'We have taken M. Paul Dubois' rooms,' he said. 'We have found his door, but the key the concierge gave us does not fit it.'
She laughed, a free, frank laugh, which had a certain wild note in it.
'These doors have to be coaxed,' she said; 'they don't like foreigners. Give it me. This is my way, too.'
Stepping past them, she preceded them up the narrow stairs, and was just about to try the key in the lock, when a sudden recollection seemed to flash upon her.
'I know!' she said, turning upon them. 'Tenez—que je suis bête! You are Dubois' English friends. He told me something, and I had forgotten all about it. You are going to take his rooms?'
'For a week or two,' said David, irritated a little by the laughing malice, the sarcastic wonder of her eyes, 'while he is doing some work in Brussels. It seemed a convenient arrangement, but if we are not comfortable we shall go elsewhere. If you can open the door for us we shall be greatly obliged to you, Mademoiselle. But if not I must go down for the concierge. We have been travelling all day, and my sister is tired.'
'Where did you learn such good French?' she said carelessly, at the same time leaning her weight against the door, and manipulating the key in such a way that the lock turned, and the door flew open.

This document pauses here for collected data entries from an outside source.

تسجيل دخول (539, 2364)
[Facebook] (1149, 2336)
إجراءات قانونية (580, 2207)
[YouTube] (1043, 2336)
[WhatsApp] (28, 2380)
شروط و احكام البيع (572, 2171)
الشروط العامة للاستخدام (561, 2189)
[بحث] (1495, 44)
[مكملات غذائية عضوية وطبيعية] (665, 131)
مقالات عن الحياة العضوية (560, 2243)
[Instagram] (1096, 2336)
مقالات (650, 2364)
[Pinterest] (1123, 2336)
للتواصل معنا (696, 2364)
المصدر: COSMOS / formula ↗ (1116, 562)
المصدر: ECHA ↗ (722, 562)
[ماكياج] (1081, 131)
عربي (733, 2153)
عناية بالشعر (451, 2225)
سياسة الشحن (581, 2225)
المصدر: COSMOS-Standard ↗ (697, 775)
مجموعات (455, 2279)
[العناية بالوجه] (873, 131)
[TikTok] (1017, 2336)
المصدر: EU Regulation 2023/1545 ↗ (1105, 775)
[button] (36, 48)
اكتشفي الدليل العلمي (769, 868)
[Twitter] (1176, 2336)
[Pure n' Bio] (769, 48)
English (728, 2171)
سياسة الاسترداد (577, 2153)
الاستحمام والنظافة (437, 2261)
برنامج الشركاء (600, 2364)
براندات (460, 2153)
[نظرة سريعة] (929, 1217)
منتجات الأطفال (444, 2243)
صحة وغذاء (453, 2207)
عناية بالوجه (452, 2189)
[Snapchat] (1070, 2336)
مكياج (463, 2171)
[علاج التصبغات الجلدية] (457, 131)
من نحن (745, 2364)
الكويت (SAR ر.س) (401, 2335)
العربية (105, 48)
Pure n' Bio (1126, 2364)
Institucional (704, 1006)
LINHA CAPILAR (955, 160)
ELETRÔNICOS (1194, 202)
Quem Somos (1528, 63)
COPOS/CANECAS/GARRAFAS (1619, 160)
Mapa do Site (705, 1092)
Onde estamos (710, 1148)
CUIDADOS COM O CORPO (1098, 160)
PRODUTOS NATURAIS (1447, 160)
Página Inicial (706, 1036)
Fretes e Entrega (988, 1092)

Behind it appeared a large dark space. The light from the gas-jet in the passage struck into it, but beyond a chair and a tall screen-like object in the middle of the floor, it seemed to David to be empty.
'That's his atelier, of course,' said the unknown; 'and mine is next to it, at the other end. I suppose he has a cupboard to sleep in somewhere. Most of us have. But I don't know anything about Dubois. I don't like him. He is not one of my friends.'
She spoke in a dry, masculine voice, which contrasted in the sharpest way with her youth, her dress, her dainty smallness. Then, all of a sudden, as her eyes travelled over the English pair standing bewildered on the threshold of Dubois' most uninviting apartment, she began to laugh again. Evidently the situation seemed to her extremely odd.